La séance de clôture du synode de Balamand. Photo Ani
Le Saint-Synode de l'Église grecque-orthodoxe réuni sous la présidence du patriarche Jean X Yazigi, a publié samedi le communiqué final de la session qu'il a tenue à Balamand (23-26 juin), en présence des évêques grecs-orthodoxes venus des cinq continents. Une pensée particulière a été réservée à l'évêque « absent présent » Boulos Yazigi, évêque d'Alep, porté disparu en Syrie voici plus de deux ans.
La session a permis aux évêques de brosser un tableau de la situation pastorale dans leurs diocèses respectifs. Pour sa part, le patriarche Jean X a rendu compte de sa récente tournée pastorale en Syrie (Alep, Homs et Hama), ainsi que dans les deux diocèses de New York et Amérique du Nord et de Bagdad-Koweït, où deux nouveaux évêques ont été installés, Joseph Zahlaoui et Ghattas Hazim.
Le patriarche a également fait part de sa tournée d'information en Grèce, Roumanie, Russie, Arménie, à Chypre et au mont Athos, qui lui ont permis de faire part aux Églises qui s'y trouvent des épreuves vécues par les Églises sœurs au Moyen-Orient.
Au Saint-Synode, le patriarche a rendu compte également des résultats des réunions préparatoires au grand synode (de tous les patriarcats orthodoxes) qui se sont tenues à Chambéry (Suisse) entre septembre 2014 et avril 2015. À ce sujet, il a précisé que l'un des facteurs entravant la tenue du grand synode est le conflit de « territoire » qui oppose le patriarcat grec-orthodoxe d'Antioche à celui de Jérusalem, au sujet de l'Église grecque-orthodoxe au Qatar. Selon un accord de principe conclu à Athènes en juin 2013, le Qatar relève d'Antioche, ce que continue d'ignorer le patriarche de Jérusalem, qui a délégué au Qatar l'un des prêtres qui relève de son autorité pour y assumer les charges pastorales. De ce fait, le patriarcat d'Antioche a décidé, jusqu'à nouvel ordre, de rompre la communion qui le lie au patriarcat de Jérusalem, précise le communiqué, qui demande aux prêtres et diacres d'Antioche de ne plus participer à des cérémonies présidées par des prêtres ordonnés par le patriarche de Jérusalem.

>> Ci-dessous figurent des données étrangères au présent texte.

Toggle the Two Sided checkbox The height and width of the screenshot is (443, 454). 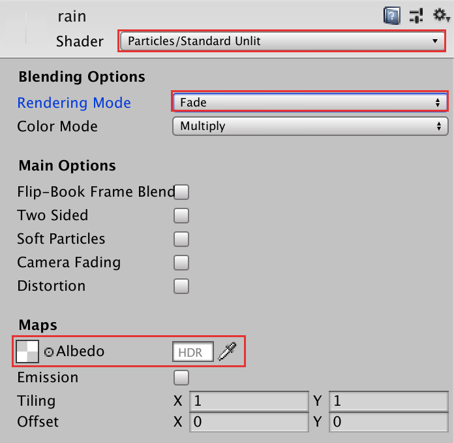point(181,216)
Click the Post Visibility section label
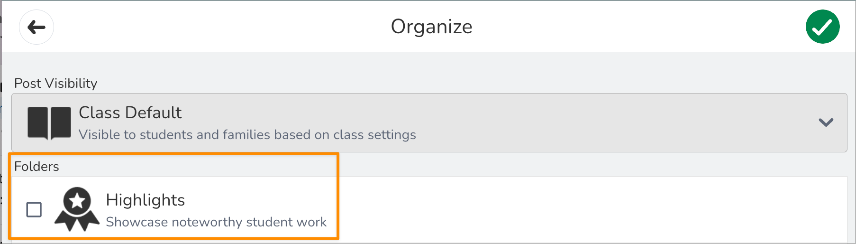856x244 pixels. [55, 83]
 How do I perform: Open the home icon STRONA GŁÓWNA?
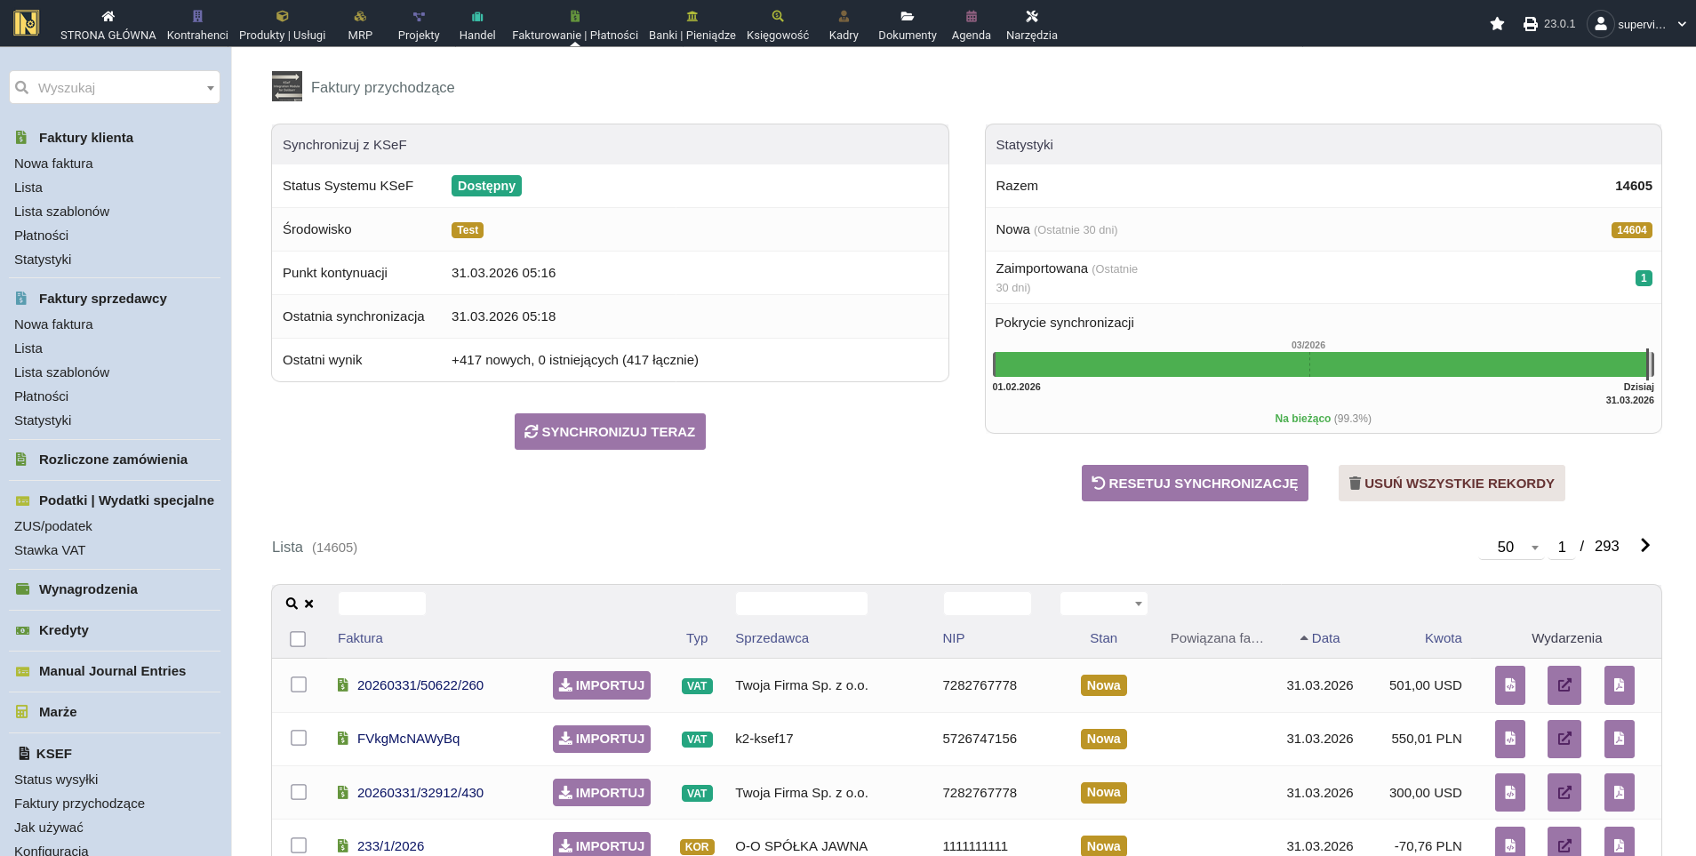point(108,24)
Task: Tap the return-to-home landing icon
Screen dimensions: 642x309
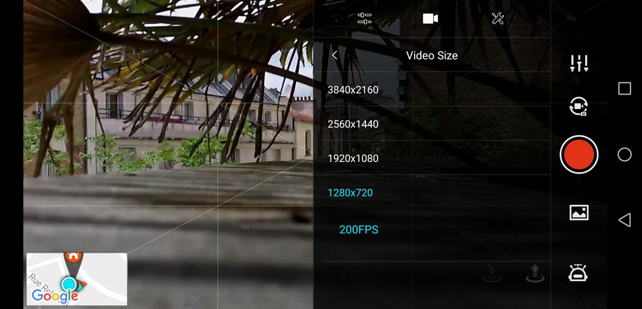Action: click(x=491, y=273)
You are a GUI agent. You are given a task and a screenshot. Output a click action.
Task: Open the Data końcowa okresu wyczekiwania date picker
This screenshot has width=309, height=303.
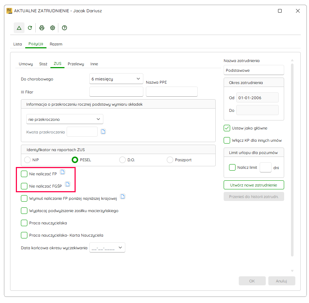(x=107, y=247)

Sur un autre plan, le synode a salué la création récente d'un centre orthodoxe d'information qui s'est ouvert en marge des travaux du Saint-Synode, ainsi que tous les efforts déployés au service des réfugiés et tout genre de services sociaux entrepris dans la région.
La Syrie et le Liban
Le Saint-Synode a exprimé « sa profonde douleur » pour ce qui se passe en Syrie. Il a salué la volonté des fidèles de l'Église de rester attachés à leur patrie, « en dépit des tentatives déployées pour miner les courants modérés et porter atteinte à la convivialité ». Il a exhorté les dirigeants du monde « à ne pas assister en spectateurs aux épreuves du peuple syrien et de trouver à la guerre une solution politique pacifique qui assurerait le retour à la normale et la libération des otages, et en premier les évêques Boulos Yazigi et Youhanna Ibrahim (syriaque-orthodoxe) ».
Le Saint-Synode a par ailleurs exprimé » son attachement à la démocratie libanaise et au pacte de vie commune, et a déploré « l'incapacité du Parlement libanais à se réunir pour élire un nouveau président de la République, instance régulatrice de toutes les institutions ». Les évêques ont pressé les députés « à assumer leurs responsabilités nationales et à respecter ce que leur prescrit la Constitution ». Ils ont également apporté leur appui au gouvernement et aux instances sécuritaires en souhaitant la libération de tous les militaires otages des jihadistes.
Après avoir prié pour l'Irak, le Yémen et la Palestine, les évêques membres du Saint-Synode ont réaffirmé leur volonté de vie commune avec les musulmans (...) dans l'égalité civique totale.
Enfin, le Saint-Synode a exhorté toute la société sans distinction d'appartenance religieuse à combattre la pensée jihadiste, appelant par ailleurs la communauté internationale à « travailler sérieusement » à la recherche de solutions pacifiques aux crises qui secouent l'Orient, « indépendamment des intérêts des grands ».